Quando eu era pequena ia todos os domingos à casa da minha avó paterna. Normalmente os adultos diziam que lugar de criança "era lá fora", no quintal, mas às vezes – imagino que no frio – fazia-se exceção e as crianças iam pra cozinha fazer biscoito de nata. Veja, quando eu digo “as crianças”, estou me referindo ao sem fim de netos de uma mulher que teve catorze filhos. Todas as manhãs ela fervia o leite (muito leite) e pouco a pouco ia juntando a nata com que depois os netos faríamos biscoito. Eu não tenho muita lembrança da confecção da massa – talvez fossem os adultos e as crianças mais velhas quem cuidassem dessa etapa – mas depois eram metros e metros de massa aberta, e aí era a hora de a criançada liberar a criatividade, porque a massa de biscoito virava escultura. Lá na casa da vovó Alice tinha forminhas de todos os formatos possíveis, mas o legal mesmo era pegar a faca e recortar um biscoito único, personalizado! O biscoito mais bonito que eu vi foi um porquinho que uma das tias, a Vana, fez. Tinha rabinho de porquinho, focinho de porquinho e corpinho roliço, em forma de barril. As fornadas iam deixando um cheiro quente inebriante pela casa toda, as crianças loucas pra ver o resultado final das obras de arte. A Vana deixou e eu comi o porquinho dela.

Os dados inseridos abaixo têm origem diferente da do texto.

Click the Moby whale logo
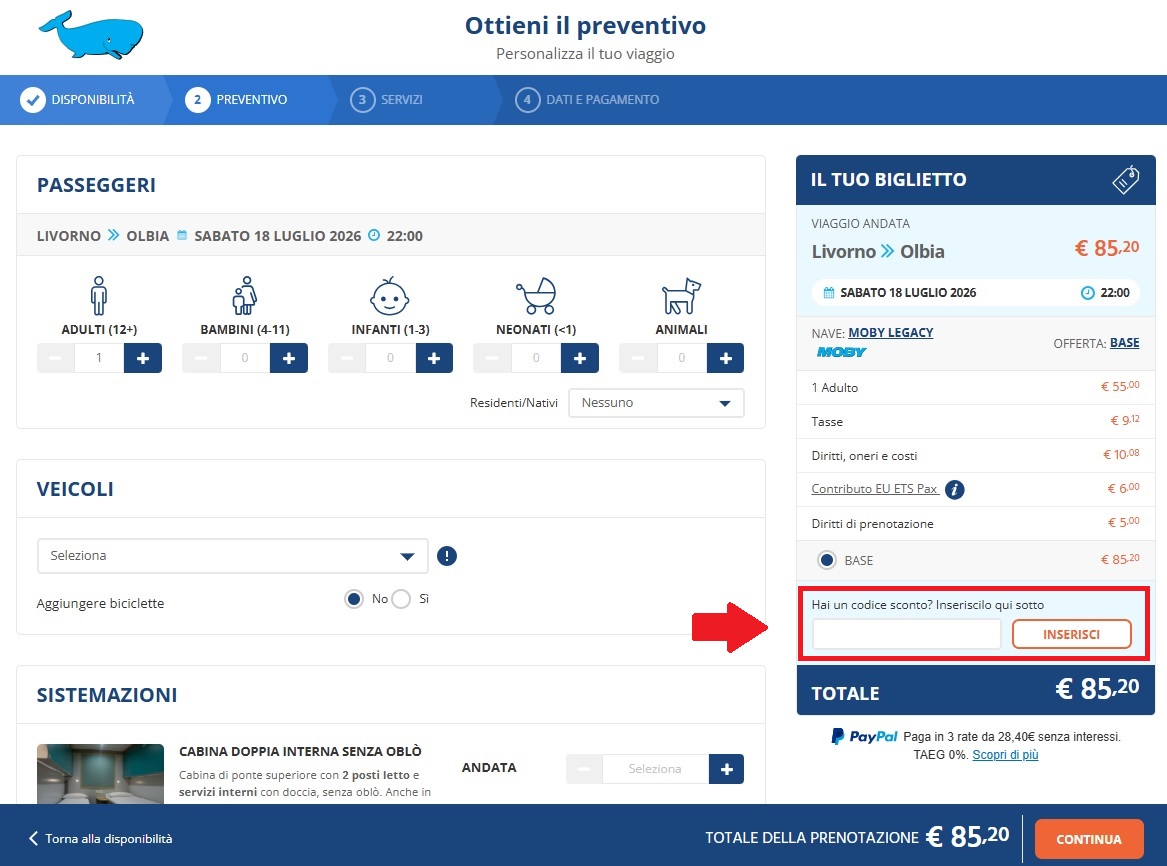The image size is (1167, 866). [x=90, y=33]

Tinha também o pão da Bel. Acho que a Bel nem sabe que é assim que eu me refiro ao pão dela. Era tão legal amassar o pão da Bel! Tinha que sovar mesmo, meter a mão com uma força que na época eu não tinha! Será que meu irmão do meio se lembra de nós dois arremessando o pão da Bel contra a bancada? Depois, mais um cheiro inebriante, e como era bom comê-lo pelando, a manteiga derretendo já quando a faca se aproximava da fatia fumegante! Fim de semana de frio, quando eu ficava em casa, sempre pedia pra minha mãe: “mãe, vamos fazer pão da Bel?”.

Na casa da minha avó materna era diferente. Ela se chamava Maria de Nazareth e detestava quando algum desavisado via seu nome no cheque e a chamava de “dona Maria”. Ela nunca cozinhava, mas era meticulosa e detalhista que só, de modo que a casa dela também tinha suas iguarias. Eu gostava muito do suflê de nozes, mas bom mesmo era o bom-bocado. Eram pequenininhos, não como esses enormes que a gente vê na padaria. E outra, os bom-bocados da minha avó não levavam coco, e eu sempre tive uma aflição danada do barulhinho que faz quando a gente mastiga coco. Por cima do bom-bocado ficava aquela casquinha dourada de queijo ralado, e por dentro era aquele não-sei-explicar que derretia na boca! Eu e minha mãe comíamos uns dez, quinze cada uma. Se tivesse mais, comíamos mais.

Aqui em casa tem a receita do bom-bocado, do suflê de nozes, do biscoito de nata, do pão da Bel e de outras receitas de família. Será que um dia vou voltar a assar uma fornada de biscoito de nata? Será que vai ter graça, o gosto sem os personagens em volta? Será que todas essas comidinhas de família são realmente tão gostosas quanto me dizem as lembranças, ou o sabor se mistura com o afeto? Quando eu tiver meus próprios filhos talvez essas receitas acordem, talvez venham outras. Grande sacada dos comerciais de tempero, arroz e margarina essa coisa de mostrar a cozinha como cenário de tanta afeição. Um bom prato de comida de fato pode ser uma declaração de amor.

Eu tenho saudade dos sabores da minha infância. Comer com o pensamento não é a mesma coisa.